Ketika daun pintu terbuka dan dengan takut-takut pelayan tua itu terbungkuk-bungkuk masuk. Lay-wangwe membentak marah.
"Apa kau sudah bosan hidup, berani mengganggu aku sepagi ini?"
"Maafkan saya, Lay-wangwe, tetapi di luar sudah datang seorang tamu yang mengaku sahabat baik Wangwe. Dia mengatakan bahwa ada bahaya mengancam diri Wangwe dan kalau Wangwe menghendaki supaya selamat, Wangwe harus cepat-cepat pergi bersama dia sekarang juga."
Laki-laki pendek gendut itu terbelalak, wajahnya berubah pucat dan cepat-cepat dia meraih pakaiannya secepat mungkin.

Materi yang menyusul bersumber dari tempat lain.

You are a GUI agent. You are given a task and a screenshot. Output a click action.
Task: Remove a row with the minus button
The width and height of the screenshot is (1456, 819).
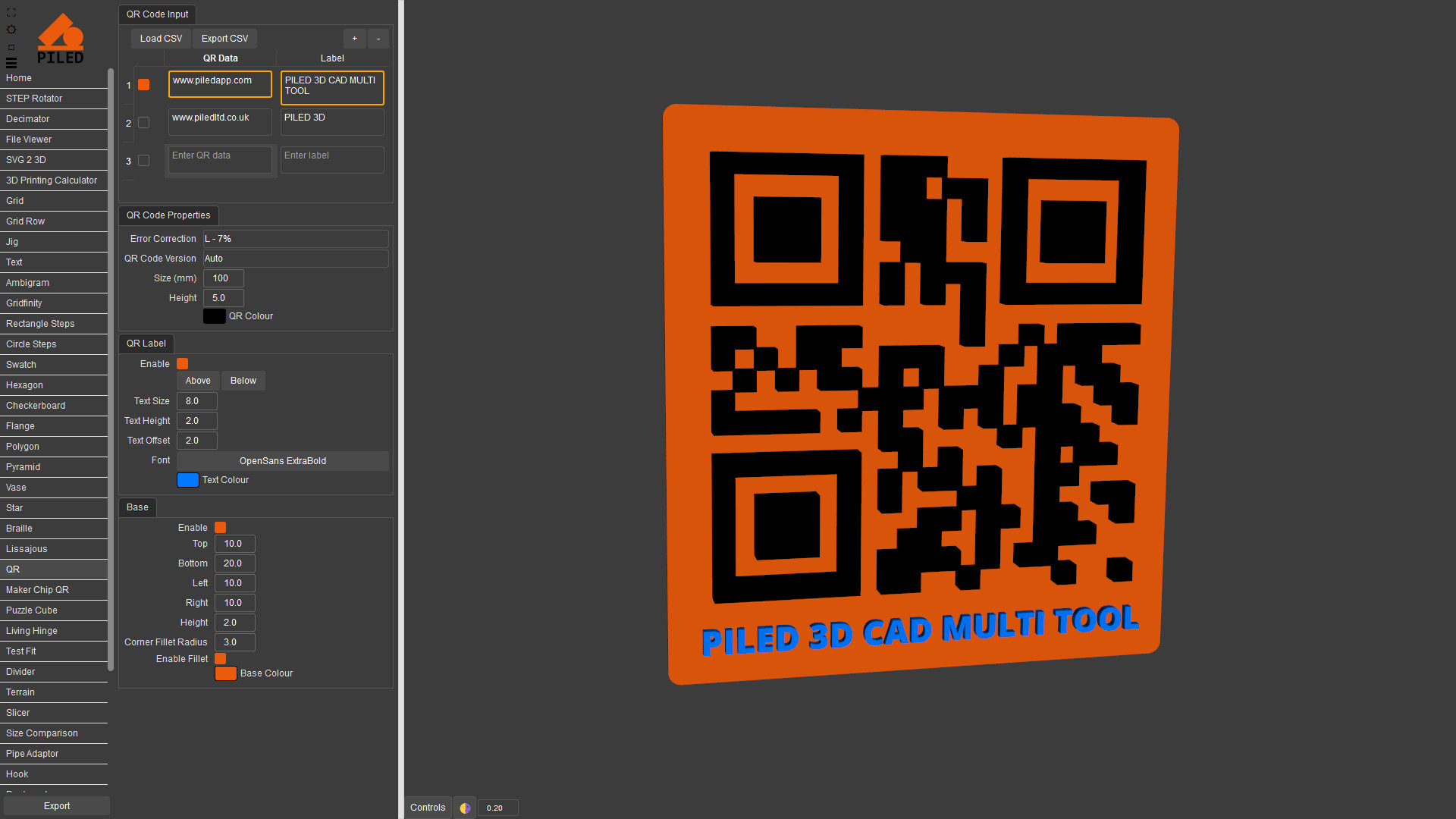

"Bagaimana orangnya? Masih mudakah? Atau sudah tua? Dan siapa namanya?" Dia bertanya sambil mengenakan pakaiannya.
"Dia belum sempat mengaku siapa namanya, akan tetapi orangnya masih muda dan dia ramah sekali, baik sekali, Lay-wangwe. Dan dia nampaknya bersungguh-sungguh..."
"Kalau begitu aku harus cepat pergi dari sini!" katanya sambil melemparkan beberapa potong uang perak kepada dua orang pelacur itu.
Dia keluar dari kamar dan melihat betapa beberapa buah kamar yang berderet di situ juga nampak terbuka. Agaknya ribut-ribut itu sudah membangunkan tamu-tamu lain. Hal ini sebenarnya biasa saja, namun orang she Lay yang sudah ketakutan itu sekarang memandang penuh kecurigaan, seakan-akan bahaya yang disebutkan tadi datang dari kamar-kamar itu. Dia pun cepat-cepat melangkah keluar, tidak tahu betapa beberapa buah kancing bajunya salah memasuki lubangnya serta kedua matanya kemerahan dan ujungnya dihias kotoran mata.
Setelah membuka pintu depan dia berhadapan dengan Sin Hong! Sekali lihat saja Sin Hong sudah tahu bahwa dia sedang berhadapan dengan orang yang dimaksudkan oleh Tang-piauwsu dan Ciu-piauwsu, yaitu orang gendut botak yang terkenal dengan nama Lay-wangwe, si pengirim emas yang mengakibatkan tewasnya ayahnya dan membuat perkara menjadi berlarut-larut sampai kematian Tang-piauwsu itu.
Akan tetapi, dia belum yakin benar bahwa si gendut ini hanya merupakan umpan untuk menjebak ayahnya. Bagaimana kalau dia ini benar-benar pengirim emas, sama sekali tidak bersalah?
"Siapa... siapakah engkau...? tanya Lay-wangwe dengan sangsi ketika melihat seorang pemuda yang sama sekali tidak pernah dikenalnya.
Akan tetapi, Sin Hong melangkah maju. "Apakah engkau yang bernama Lay-wangwe?"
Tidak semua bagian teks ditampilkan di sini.